Transférée en 1782 de rive droite en rive gauche de la Chao Phraya— pour mieux se protéger de l’hostilité birmane — la capitale s’est étendue désormais, préférentiellement et plus facilement (parcellaire de rizières) à l’est du fleuve. Aujourd’hui, les trois quarts de la population de la région centrale vivent dans la partie située à l’est du fleuve où se trouve d’ailleurs le centre de gravité démographique du pays, compte tenu du poids de la région Nord-Est la plus peuplée du pays (34 % de la population nationale). Les relations géopolitiques contrastées de la Thaïlande avec ses voisins de la péninsule indochinoise renforcent cette figure de dissymétrie, puisqu’à 200 km à l’ouest de Bangkok, prévaut la fermeture frontalière avec le Myanmar, alors qu’à l’est, avec le Laos et le Cambodge, géographiquement plus éloignés de la capitale, les relations sont désormais beaucoup plus ouvertes.
A plus grande échelle, on observe la cohabitation de 2 formes d’urbanisation et de “mise en tourisme” le long du littoral thaïlandais:
- sous la forme d’une vaste conurbation avec un effet riviera qui accentue les déséquilibres entre espace littoral “mis en tourisme” et hinterland (ex: côte orientale du golfe, vaste ensemble multifonctionnel lié géographiquement à la croissance tentaculaire de Bangkok), bien que les espaces intérieurs bénéficient de la diffusion des produits de la croissance, favorisée par l’industrie touristique, le long des axes de communication (particulièrement dans la région de Chonburi ou Rayong)
- en chapelet ou corde à noeuds avec des déséquilibres entre espaces “mis en tourisme” et territoires contigus à dominante rurale et encore souvent occupés par des mangroves, des espaces peu amènes – boueux: (Annoncer CROQUIS: Phuket – 9 millions de touristes internationaux pour 42 millions de nuitées par an -, territoire insulaire au Sud de la péninsule thaïlandaise, respectivement 3e station touristique du pays)

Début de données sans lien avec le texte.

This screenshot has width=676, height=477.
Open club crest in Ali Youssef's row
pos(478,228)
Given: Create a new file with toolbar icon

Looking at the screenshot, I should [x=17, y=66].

Une anthropologie du tourisme thaïlandais révélatrice des disparités dans les pratiques du littoral entre touristes domestiques/régionaux et touristes internationaux (occidentaux) et une division sociale de l’espace balnéaire
Il existe une véritable différence de pratique des littoraux touristiques entre touristes domestiques/régionaux et touristes occidentaux.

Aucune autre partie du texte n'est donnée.